Yine bu kolaylık esasından dolayı bunama, delilik gibi teklife engel bir hali bulunmayan ve az çok genel hitapla mükellefler arasında dahil bulunan; aklı başında, fakat edâ olsun kaza olsun oruca zor dayanabilecek, oruç bütün gücünü tüketip zarar verecek olan ve normalde günden güne yıpranıp kötüye giden çok yaşlı erkekler ve kadınlar, aynı şekilde genç olduğu halde iyileşmesi ümitsiz bir müzmin hastalıktan dolayı ihtiyarlar gibi güçsüz bulunan zayıflar hakkında da malî kudretleri bulunmak şartıyla yukardaki fidye ruhsatı haydi haydi sabittir. Çünkü bunlar için kaza da bir zorluk alacağından kolaylık fidye şeklindedir.

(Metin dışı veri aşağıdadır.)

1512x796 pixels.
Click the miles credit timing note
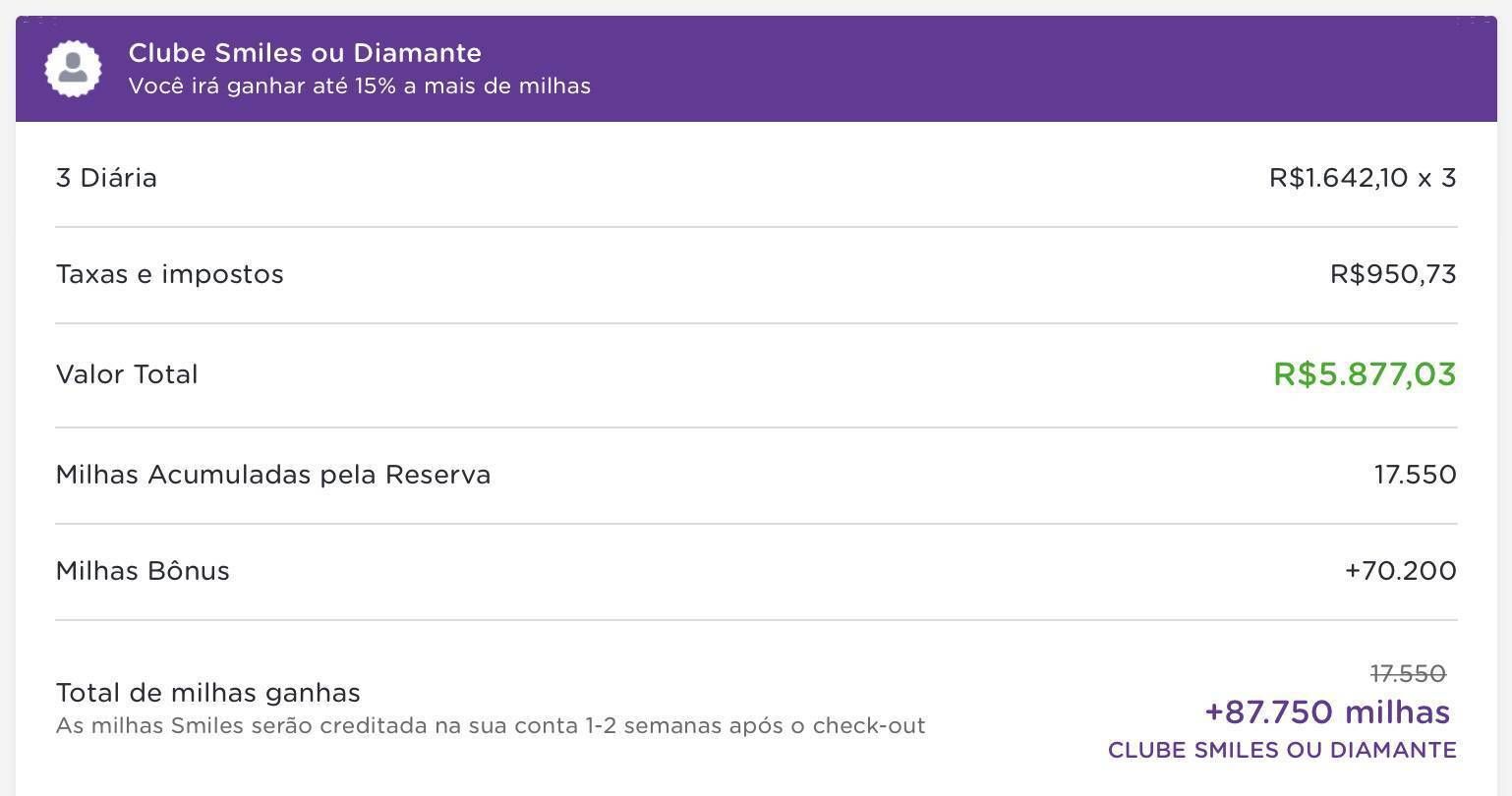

Kısaca Cenab-ı Allah, zor gibi görünen orucu farz kılmakla esasen mümin kullarını hayat mücadelesine, zorluktan kurtarıp, kolaylığa ve rahatlığa kavuşturmayı dilemiştir. Oruçla kolay kolay nefisle cihad etmeye alışılacak, lüzumunda sabır yolları öğrenilecek, hayatın zorlukları yenilecek, ahiret saadetine erişilecektir.
Fakat böyle zorlukları, kolaylığa çevirecek olan oruç; hastalık, yolculuk ve ihtiyarlık gibi bazı durumlarda kolay olmaz da zor olabilir. İşte o zaman da kaza veya fidye kolaylığı ve ruhsatı meşru kılınmıştır. Hatta zahirîler, bu âyetlerin zahirine bakarak yolculukta dört rekatlı namazları iki rekat kılmak gibi, orucu yemenin vacib olduğunu bile söylemişler, yolcu olana başka günlerde oruç tutmak farzdır, demişlerdir. "Yolculukta oruç tutmak iyilikten değildir." hadisini de delil getirmişlerdir. Ebu Hüreyre (r.a.) de buna dayanarak "Yolculukta oruç tutana yine kaza lazım gelir." demiştir. Fakat bundan başka bütün sahabe, tâbiîn ve fıkıh âlimleri yolculukta orucun namaz gibi olmayıp, caiz olduğunda ve tutarsa kaza lazım gelmeyeceğinde ittifak halindedirler. Bu konuda Ebu Hüreyre şâzdır. Çünkü Peygamber (s.a.v.) Efendimiz'in yolculukta oruç tuttuğu, müstefîz haberle sabittir.
Ebu Saîd el-Hudrî, Enes b. Malik, Cabir b. Abdullah, Ebu'd-Derdâ, Seleme b. Muhabbık ve İbnü Abbas (r.anhüm) yolculukta Peygamberimiz'in oruç tuttuğunu rivayet etmişlerdir. Bundan başka Hamze b. Amr el-Eslemî (r.a.) Resulullah'a: "Ben yolculukta oruç tutarım." dediği zaman Peygamber efendimiz'in: "Dilersen oruç tut, dilersen ye." buyurduğu da sabittir. Adı geçen Hamze, Urve b. Zübeyr ve Ebu Meravih ikamet halinde ve yolculukta dehir (sene) orucu tutarlardı.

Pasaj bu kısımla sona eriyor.